Bonds are getting hammered with the Federal Reserve set to hike rates next week.
The yield on 30-year Treasuries ($TYX.X) has risen about 19 basis points (0.19 percentage point) so far in September. If that pace of increase continues, it will be the biggest monthly gain since President Trump’s election in November 2016. Bond prices, which move in the opposite direction, are down sharply as a result.
The move comes ahead of the Fed’s next meeting on Wednesday, September 26. Economists have expected a 25-basis point rate hike for months, but recent weeks have brought a growing sense there will be further tightening in 2019.

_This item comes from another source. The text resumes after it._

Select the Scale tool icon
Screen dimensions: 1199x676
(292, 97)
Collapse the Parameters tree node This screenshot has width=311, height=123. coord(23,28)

The federal government has also boosted spending into the end of its fiscal year on September 30. That can push rates higher by stoking the economy and by increasing Washington’s need to borrow. Separately, the Treasury Department just reported that China bought less U.S. debt amid its trade wars with President Trump. That also depresses bond prices and therefore lifts rates.

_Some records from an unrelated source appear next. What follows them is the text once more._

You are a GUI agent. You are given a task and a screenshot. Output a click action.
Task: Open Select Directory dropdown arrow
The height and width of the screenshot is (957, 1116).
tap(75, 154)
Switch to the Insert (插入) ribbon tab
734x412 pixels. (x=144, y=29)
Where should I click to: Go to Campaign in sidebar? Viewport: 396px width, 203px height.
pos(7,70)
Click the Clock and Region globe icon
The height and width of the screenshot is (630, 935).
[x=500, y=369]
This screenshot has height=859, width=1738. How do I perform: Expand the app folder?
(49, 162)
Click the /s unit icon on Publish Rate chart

Policymakers abroad are moving in a similar direction. Just last week the European Central Bank said it would continue to inch its super-low rates higher, while Turkey hiked aggressively. Both of those developments give the Fed elbow room to raise U.S. rates without triggering a global-currency rout.

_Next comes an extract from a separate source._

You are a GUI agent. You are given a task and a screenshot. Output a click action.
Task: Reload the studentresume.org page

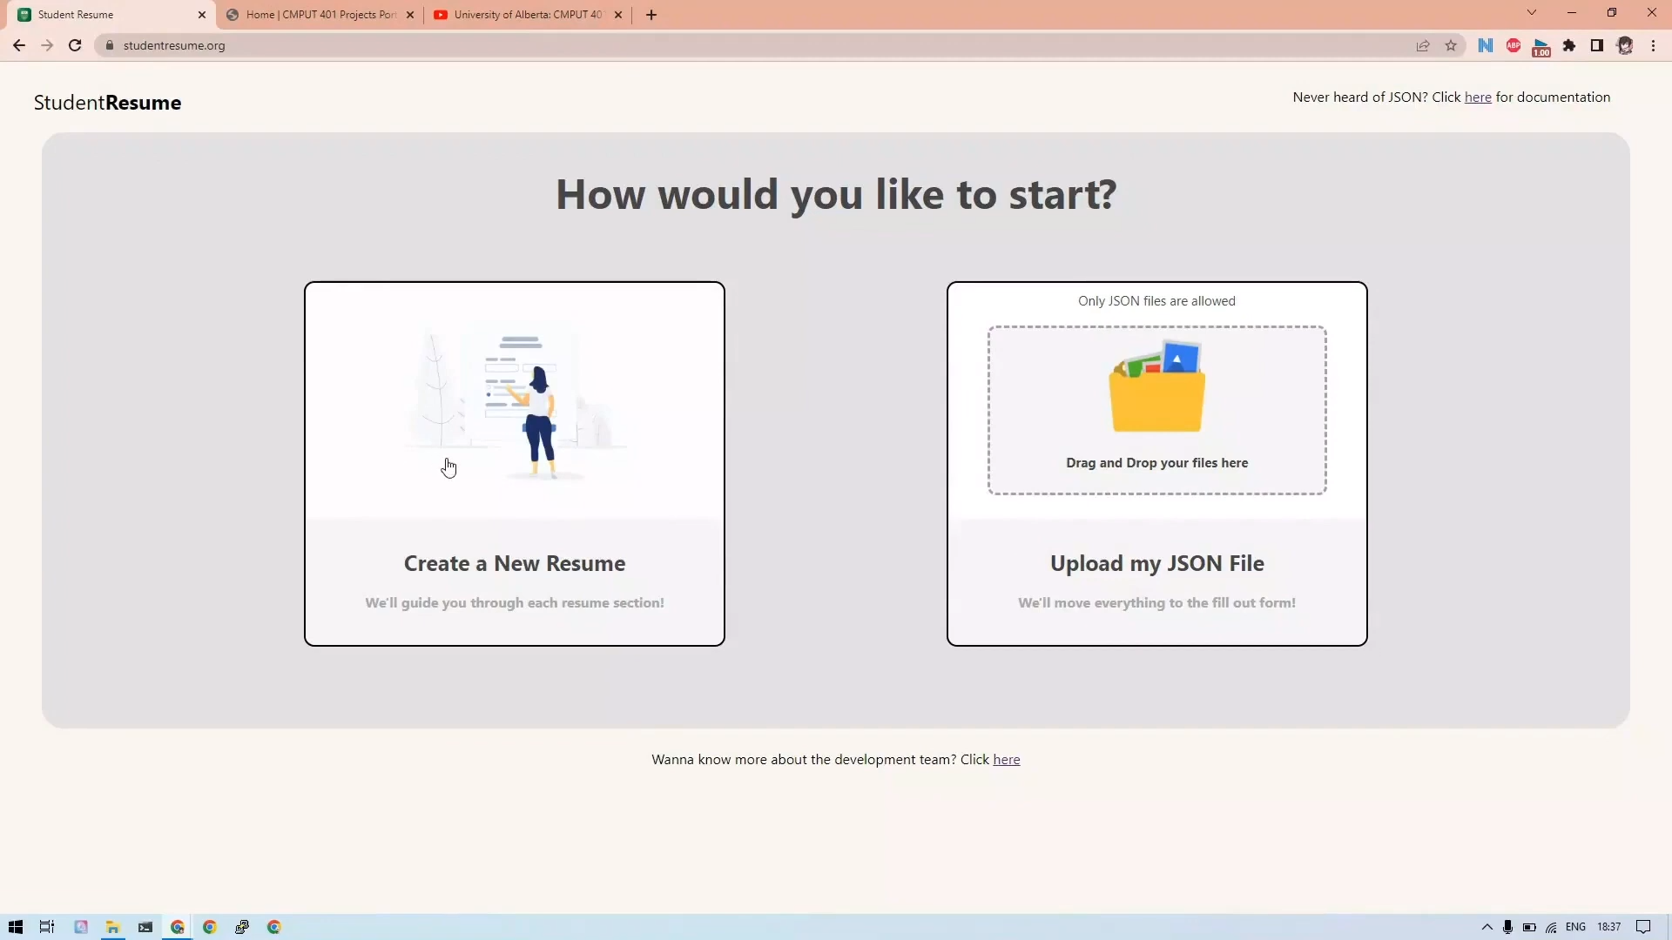75,45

Conditions in this country seem to support further hikes as well. Initial jobless claims, for instance, are at their lowest levels since 1969 and the number of available positions has exceeded the ranks of unemployed for several months.
Recent sessions have also seen a shift of money away from utilities (XLU) and real-estate investment trusts (XLRE). Those are typically viewed as income sectors that benefit from low rates. Both were outperforming until recently.